__READING TEXT__

━━━━━━━━━━━━━━━━

But Kennedy's crusade focuses on vaccines — and for a reason. Many incidents reported by parents appear to show vaccination as a trigger for rapid onset of autism. Is there a connection? Is there one or more confounding variables here? Yes. Is the mechanism clear? Yes. Is policy an issue. Yes. Is the never ending search for profit an issue, Yes.

Policy - earlier vaccination of younger populations because of workforce issues. (more day care with very young children whose immune system is still under development)

Profit - (1) "let's just combine multiple disease vaccines into one. Cheaper to administer. Let's say measles, mumps, and rubella. (Let's find a way to take over the bodies own cells and have THEM create the trojan horse (mRNA) with no real research on the long term impacts.)"

(2) "We need a cheap adjuvant - thimerisol or similar (mercury Hg) or Aluminum compounds. Mercury and aluminum are toxic and known to cause brain damage but the body (the liver specifically) screens them out of the blood. Worth the small risk ...."

Confounding variable - glyphosate, which owes its "effectiveness" to being a chelating agent.

Mechanism

(1) In Sri Lanka, an "epidemic" of chronic kidney disease in an agricultural area was identified by scientists as probably resulting from glyphosate chelating mutliple toxic metal ions and thereby having them bypass the livers screening mechanism.

(2) Samsel and Seneff have published multiple papers on glyphosate suppression of critical body and brain hormones.

So (1) make it easy for brain-toxic metals to make it to the centre of intelluctual development of young children while simultaneously (2) depriving the same brain of critical hormones.

Richard Hudon's avatar

All science starts with observation and perception of what is happening with the subject or effects being observed

Uncompromised observation of cause and effect leads to scientific rigour over time, however, vested interests want absolute proof as opposed to risk considerations with foolish arguments and marketing to protect profits an face saving: a stupid and idiotic way of dealing with health

Bruce Lanphear's avatar

Thank you Richard. I would add that this behavior is short-sighted and, at times, sociopathic. We shouldn’t expect large corporations to voluntarily change practices that increase profits, but we should expect government agencies to do a far better job of protecting the public.

Dr. Bob Abell's avatar

I believe we SHOULD expect large corporation to be honest and to work for the good of both workers and customers. That was part of the tenants of Keynesian economics. Speaking of "causal" you can trace the increasing wealth inequity back to Milton Friedman economics that arose in the 1960's.

━━━━━━━━━━━━━━━━

__WORK TO COMPLETE__
1. List every person whose avatar label appears in the comment thread above.
2. Duplicate the stretch of the comment thread above from "(1) In Sri Lanka, an" through "of critical hormones.".
3. Write the next part of the comment thread above, beginning right after its final sentence.

__DATA PROVIDED__
━━━━━━━━━━━━━━━━

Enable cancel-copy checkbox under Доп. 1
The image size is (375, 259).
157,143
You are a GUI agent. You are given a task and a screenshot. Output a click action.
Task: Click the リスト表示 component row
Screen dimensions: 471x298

━━━━━━━━━━━━━━━━

__ANSWERS TO THE PROBLEMS__
1.
Richard Hudon
Bruce Lanphear
Dr. Bob Abell

2.
(1) In Sri Lanka, an "epidemic" of chronic kidney disease in an agricultural area was identified by scientists as probably resulting from glyphosate chelating mutliple toxic metal ions and thereby having them bypass the livers screening mechanism.

(2) Samsel and Seneff have published multiple papers on glyphosate suppression of critical body and brain hormones.

So (1) make it easy for brain-toxic metals to make it to the centre of intelluctual development of young children while simultaneously (2) depriving the same brain of critical hormones.

3.
Ken Fisher's avatar

"But when epidemiologists document higher risks of cancer, autism, or cardiovascular disease linked to toxic chemicals or pollution, skepticism hardens into paralysis. Why?"

Bruce Lanphear's avatar

Thank you Ken. Cheers from Bowen Island.

Bob Wright's avatar

Well said. Noncorrelational human studies are an impossible barrier to breach when studying if something is toxic. They would be unethical. You can’t randomize people to lead exposure vs control for example. This point is left unsaid by critics of Epidemiology. Correlation is all we will ever have, so we need to accept these findings when replicated.

Chris Neurath's avatar

Another great article. And I love that the header image seems to echo the "See no evil, hear no evil, speak no evil" cartoons. That's a good summary of the denialism about environmental health harm evidence that vested interests have promoted for years. Was that an intentional reference or just accidental?

Dr. Bob Abell's avatar

I am surprised you did not mention Hill's criteria. This is a systematic approach leading from correlation to causation that should and can almost always be applied. The Seneff studies on glyphosate were time series correlations over a long period (20 years) for example. As for sociopathic - clearly! Andrew Harvey, in his book "The Hope", told of a meeting initiated by the head of a major agribiz company in the mid '90s. The CEO said "My company knows the devastation we are causing to thousands of lives. I don't care" I quoted Harvey (with permission) in my book on wealth inequality, "Gush Up".